_Material shown_.
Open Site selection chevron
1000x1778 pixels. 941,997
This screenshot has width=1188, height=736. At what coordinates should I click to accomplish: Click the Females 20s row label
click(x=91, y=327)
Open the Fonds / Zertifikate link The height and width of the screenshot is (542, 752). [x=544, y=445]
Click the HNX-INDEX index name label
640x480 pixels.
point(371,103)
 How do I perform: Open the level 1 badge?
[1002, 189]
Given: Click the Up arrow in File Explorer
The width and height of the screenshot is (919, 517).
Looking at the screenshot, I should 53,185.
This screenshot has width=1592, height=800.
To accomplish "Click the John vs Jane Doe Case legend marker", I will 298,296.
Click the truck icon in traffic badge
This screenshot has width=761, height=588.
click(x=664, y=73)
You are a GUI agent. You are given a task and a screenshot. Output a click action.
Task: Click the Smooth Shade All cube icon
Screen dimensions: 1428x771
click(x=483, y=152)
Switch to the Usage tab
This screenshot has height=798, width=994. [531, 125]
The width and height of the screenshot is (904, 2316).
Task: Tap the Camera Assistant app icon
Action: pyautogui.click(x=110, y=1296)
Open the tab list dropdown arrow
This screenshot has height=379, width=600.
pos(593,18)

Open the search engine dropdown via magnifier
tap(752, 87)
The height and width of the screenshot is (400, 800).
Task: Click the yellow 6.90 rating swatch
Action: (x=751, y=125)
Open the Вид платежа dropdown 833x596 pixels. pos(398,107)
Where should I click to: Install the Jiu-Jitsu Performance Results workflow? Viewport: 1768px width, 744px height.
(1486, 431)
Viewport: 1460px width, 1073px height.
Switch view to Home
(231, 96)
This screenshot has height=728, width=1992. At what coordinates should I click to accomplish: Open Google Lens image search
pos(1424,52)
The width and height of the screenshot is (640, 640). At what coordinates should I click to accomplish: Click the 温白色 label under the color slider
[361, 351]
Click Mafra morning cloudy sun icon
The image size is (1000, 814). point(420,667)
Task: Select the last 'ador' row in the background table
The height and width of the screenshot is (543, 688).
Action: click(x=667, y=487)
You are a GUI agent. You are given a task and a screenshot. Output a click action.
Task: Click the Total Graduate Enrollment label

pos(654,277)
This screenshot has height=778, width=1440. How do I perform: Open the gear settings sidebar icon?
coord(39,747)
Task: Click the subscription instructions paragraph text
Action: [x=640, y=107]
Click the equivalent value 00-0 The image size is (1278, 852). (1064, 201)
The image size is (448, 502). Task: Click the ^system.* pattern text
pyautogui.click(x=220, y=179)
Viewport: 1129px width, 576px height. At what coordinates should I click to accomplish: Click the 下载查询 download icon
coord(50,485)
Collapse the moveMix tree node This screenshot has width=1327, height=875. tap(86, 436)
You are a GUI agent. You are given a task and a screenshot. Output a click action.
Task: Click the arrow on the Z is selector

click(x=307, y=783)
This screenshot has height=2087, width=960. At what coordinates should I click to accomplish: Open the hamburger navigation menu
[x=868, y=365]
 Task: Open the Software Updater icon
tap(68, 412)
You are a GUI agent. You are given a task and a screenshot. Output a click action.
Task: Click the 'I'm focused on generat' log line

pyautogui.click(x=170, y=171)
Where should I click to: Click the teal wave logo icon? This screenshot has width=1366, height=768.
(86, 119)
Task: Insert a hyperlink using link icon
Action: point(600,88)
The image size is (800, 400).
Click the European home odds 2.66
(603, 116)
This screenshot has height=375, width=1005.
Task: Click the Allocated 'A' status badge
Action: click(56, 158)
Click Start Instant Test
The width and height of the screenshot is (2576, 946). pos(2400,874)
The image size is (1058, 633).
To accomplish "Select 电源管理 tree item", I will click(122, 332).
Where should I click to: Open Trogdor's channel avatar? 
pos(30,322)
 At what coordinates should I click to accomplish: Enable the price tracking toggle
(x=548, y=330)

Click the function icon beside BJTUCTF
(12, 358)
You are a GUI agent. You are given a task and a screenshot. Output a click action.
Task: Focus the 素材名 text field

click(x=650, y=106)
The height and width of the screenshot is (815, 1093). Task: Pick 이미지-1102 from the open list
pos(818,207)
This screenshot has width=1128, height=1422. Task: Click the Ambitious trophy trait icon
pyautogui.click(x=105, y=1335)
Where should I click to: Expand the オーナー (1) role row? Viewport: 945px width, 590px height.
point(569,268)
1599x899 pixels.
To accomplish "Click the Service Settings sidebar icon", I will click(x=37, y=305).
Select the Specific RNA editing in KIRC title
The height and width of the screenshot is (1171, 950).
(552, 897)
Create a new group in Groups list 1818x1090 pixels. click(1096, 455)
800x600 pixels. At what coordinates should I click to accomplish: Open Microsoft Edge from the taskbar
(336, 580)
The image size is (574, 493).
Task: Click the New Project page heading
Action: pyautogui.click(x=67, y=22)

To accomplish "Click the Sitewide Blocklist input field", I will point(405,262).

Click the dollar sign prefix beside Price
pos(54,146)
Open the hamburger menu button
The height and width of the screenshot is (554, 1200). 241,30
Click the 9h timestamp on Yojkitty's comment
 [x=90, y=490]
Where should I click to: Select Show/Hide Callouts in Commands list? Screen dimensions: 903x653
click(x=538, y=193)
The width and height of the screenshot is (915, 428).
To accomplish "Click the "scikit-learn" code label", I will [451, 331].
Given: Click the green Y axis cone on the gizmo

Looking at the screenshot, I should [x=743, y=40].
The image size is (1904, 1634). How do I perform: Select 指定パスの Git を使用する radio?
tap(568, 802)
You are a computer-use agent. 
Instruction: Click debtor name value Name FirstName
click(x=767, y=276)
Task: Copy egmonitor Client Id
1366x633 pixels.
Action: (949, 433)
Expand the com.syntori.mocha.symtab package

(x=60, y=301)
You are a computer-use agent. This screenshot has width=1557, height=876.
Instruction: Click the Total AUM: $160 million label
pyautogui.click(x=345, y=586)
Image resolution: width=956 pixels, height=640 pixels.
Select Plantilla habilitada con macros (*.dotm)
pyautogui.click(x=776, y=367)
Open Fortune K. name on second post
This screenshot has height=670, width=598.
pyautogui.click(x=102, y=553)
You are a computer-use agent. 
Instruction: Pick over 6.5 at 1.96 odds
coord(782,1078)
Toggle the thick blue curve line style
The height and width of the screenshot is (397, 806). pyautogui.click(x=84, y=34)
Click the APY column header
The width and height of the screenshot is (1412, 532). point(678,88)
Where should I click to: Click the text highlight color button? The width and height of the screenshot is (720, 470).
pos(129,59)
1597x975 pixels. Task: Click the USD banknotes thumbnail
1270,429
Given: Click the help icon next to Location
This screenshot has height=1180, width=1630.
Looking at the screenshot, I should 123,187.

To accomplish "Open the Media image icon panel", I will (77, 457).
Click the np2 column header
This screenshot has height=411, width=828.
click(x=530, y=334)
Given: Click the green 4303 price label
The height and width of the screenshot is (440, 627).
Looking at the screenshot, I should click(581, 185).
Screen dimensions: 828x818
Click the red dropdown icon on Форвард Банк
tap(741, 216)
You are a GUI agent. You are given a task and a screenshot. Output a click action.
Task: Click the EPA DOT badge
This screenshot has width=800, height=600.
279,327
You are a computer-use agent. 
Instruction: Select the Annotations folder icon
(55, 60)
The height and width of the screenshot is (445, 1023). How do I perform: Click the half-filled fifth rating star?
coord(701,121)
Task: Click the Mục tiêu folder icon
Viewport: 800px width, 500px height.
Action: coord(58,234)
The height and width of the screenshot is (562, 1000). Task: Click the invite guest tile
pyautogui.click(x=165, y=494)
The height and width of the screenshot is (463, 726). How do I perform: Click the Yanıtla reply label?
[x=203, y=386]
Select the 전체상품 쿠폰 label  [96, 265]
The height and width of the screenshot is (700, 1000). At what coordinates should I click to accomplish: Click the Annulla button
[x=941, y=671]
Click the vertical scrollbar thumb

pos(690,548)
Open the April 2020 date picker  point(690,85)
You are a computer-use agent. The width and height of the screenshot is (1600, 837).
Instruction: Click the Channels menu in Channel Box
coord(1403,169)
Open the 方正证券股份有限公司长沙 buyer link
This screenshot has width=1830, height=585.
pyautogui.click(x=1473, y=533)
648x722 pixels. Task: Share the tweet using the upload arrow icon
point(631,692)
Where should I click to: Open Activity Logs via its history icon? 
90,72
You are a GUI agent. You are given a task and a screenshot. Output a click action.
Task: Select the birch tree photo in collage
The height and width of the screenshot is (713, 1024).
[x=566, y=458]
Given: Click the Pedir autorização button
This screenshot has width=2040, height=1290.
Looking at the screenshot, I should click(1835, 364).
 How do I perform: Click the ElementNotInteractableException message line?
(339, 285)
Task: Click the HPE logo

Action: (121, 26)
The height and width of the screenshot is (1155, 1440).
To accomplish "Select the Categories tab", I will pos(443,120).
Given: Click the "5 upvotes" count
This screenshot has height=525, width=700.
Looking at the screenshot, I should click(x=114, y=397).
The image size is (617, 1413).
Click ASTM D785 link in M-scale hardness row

_Prompt_. In the entries above, find the line with "This screenshot has height=2087, width=960." and the line with "The image size is (800, 400).", then restate word for word both of them and every line between, with nothing more.

_Reply to the task_.
This screenshot has height=2087, width=960. At what coordinates should I click to accomplish: Open the hamburger navigation menu
[x=868, y=365]
 Task: Open the Software Updater icon
tap(68, 412)
You are a GUI agent. You are given a task and a screenshot. Output a click action.
Task: Click the 'I'm focused on generat' log line

pyautogui.click(x=170, y=171)
Where should I click to: Click the teal wave logo icon? This screenshot has width=1366, height=768.
(86, 119)
Task: Insert a hyperlink using link icon
Action: point(600,88)
The image size is (800, 400).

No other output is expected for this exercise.